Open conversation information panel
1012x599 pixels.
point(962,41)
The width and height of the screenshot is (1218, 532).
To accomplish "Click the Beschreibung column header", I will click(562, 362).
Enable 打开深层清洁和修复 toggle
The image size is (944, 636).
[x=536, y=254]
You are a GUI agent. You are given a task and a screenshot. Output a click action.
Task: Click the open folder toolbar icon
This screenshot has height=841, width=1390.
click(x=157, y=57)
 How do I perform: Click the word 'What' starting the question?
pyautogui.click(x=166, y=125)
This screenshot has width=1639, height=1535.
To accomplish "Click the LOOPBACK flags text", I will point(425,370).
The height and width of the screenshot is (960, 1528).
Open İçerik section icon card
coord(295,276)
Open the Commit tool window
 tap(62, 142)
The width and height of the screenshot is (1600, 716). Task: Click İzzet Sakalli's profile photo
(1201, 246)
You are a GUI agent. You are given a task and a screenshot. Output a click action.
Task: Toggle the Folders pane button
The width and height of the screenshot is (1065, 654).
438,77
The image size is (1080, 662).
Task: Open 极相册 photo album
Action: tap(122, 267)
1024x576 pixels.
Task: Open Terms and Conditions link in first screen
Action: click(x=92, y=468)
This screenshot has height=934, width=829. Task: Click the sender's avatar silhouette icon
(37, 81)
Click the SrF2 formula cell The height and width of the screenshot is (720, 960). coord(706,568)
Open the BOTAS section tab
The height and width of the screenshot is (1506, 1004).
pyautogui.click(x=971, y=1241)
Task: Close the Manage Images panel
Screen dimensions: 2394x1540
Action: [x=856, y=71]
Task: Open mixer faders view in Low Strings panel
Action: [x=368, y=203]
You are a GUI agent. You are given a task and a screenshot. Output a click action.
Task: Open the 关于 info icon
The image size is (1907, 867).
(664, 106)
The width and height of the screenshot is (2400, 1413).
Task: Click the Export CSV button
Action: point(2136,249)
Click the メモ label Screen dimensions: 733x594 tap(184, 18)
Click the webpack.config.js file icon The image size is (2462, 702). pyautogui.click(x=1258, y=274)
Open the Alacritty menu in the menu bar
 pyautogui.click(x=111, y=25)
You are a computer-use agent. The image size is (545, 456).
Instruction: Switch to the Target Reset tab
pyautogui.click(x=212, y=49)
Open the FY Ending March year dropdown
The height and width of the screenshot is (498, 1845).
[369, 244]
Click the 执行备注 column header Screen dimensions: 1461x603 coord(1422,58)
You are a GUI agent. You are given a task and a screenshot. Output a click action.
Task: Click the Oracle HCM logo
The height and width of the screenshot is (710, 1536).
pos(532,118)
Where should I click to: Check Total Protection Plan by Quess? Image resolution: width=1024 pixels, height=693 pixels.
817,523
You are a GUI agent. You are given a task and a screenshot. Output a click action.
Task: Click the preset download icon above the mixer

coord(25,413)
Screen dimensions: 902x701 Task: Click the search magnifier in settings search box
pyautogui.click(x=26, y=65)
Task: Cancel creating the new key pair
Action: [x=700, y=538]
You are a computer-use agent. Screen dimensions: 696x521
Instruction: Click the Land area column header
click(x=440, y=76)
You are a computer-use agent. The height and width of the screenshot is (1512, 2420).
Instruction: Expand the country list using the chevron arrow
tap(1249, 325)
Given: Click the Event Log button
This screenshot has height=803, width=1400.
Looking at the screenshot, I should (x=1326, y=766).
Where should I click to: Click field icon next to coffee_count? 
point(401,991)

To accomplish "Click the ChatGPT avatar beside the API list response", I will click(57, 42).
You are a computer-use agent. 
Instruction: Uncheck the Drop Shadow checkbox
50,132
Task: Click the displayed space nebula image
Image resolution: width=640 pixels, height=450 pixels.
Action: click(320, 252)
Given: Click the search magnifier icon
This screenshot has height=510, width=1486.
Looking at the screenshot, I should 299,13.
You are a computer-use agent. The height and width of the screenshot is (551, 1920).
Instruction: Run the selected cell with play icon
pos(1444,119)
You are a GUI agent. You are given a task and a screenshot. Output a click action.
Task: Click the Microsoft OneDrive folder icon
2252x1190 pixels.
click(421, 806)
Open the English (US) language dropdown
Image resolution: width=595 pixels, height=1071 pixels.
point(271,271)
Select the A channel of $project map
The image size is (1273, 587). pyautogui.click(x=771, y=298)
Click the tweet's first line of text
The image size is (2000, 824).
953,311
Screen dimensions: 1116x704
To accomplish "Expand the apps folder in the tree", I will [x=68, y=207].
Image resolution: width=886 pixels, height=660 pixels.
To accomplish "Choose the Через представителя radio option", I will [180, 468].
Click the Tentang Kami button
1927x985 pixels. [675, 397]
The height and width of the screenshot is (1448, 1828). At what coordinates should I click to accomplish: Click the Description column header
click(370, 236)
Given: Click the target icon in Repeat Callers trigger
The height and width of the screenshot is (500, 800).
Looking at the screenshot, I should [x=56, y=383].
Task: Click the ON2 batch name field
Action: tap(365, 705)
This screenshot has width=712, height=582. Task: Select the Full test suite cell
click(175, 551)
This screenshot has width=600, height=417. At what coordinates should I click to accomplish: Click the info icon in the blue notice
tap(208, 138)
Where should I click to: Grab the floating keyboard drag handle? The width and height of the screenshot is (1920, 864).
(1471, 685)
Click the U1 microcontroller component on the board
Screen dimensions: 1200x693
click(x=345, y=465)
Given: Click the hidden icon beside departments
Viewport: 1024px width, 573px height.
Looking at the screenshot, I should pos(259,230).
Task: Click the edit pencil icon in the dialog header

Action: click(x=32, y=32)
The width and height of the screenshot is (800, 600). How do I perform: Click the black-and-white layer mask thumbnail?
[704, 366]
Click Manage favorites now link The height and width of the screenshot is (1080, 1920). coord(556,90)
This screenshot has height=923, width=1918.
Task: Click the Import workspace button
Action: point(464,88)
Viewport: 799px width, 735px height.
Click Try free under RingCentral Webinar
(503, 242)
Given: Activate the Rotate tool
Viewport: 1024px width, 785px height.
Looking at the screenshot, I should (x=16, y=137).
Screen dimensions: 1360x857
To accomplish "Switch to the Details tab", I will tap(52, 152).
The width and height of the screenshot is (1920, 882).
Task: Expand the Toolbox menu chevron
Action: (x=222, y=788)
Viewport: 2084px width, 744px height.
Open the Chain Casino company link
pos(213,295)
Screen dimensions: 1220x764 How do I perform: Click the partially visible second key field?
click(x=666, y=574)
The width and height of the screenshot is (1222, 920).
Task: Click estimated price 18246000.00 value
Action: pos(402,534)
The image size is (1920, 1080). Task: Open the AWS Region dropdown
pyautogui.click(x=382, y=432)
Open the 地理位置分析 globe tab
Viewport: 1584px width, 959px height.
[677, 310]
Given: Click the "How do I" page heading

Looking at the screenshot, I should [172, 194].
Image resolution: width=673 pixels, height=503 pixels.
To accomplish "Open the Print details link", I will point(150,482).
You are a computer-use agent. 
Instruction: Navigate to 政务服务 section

▸ **What needs to be done**
Copy the records from the line with "The image size is (1920, 1080)." up to and including the last line of the records, without changing any character.

▸ **Response for this exercise**
The image size is (1920, 1080). Task: Open the AWS Region dropdown
pyautogui.click(x=382, y=432)
Open the 地理位置分析 globe tab
Viewport: 1584px width, 959px height.
[677, 310]
Given: Click the "How do I" page heading

Looking at the screenshot, I should [172, 194].
Image resolution: width=673 pixels, height=503 pixels.
To accomplish "Open the Print details link", I will point(150,482).
You are a computer-use agent. 
Instruction: Navigate to 政务服务 section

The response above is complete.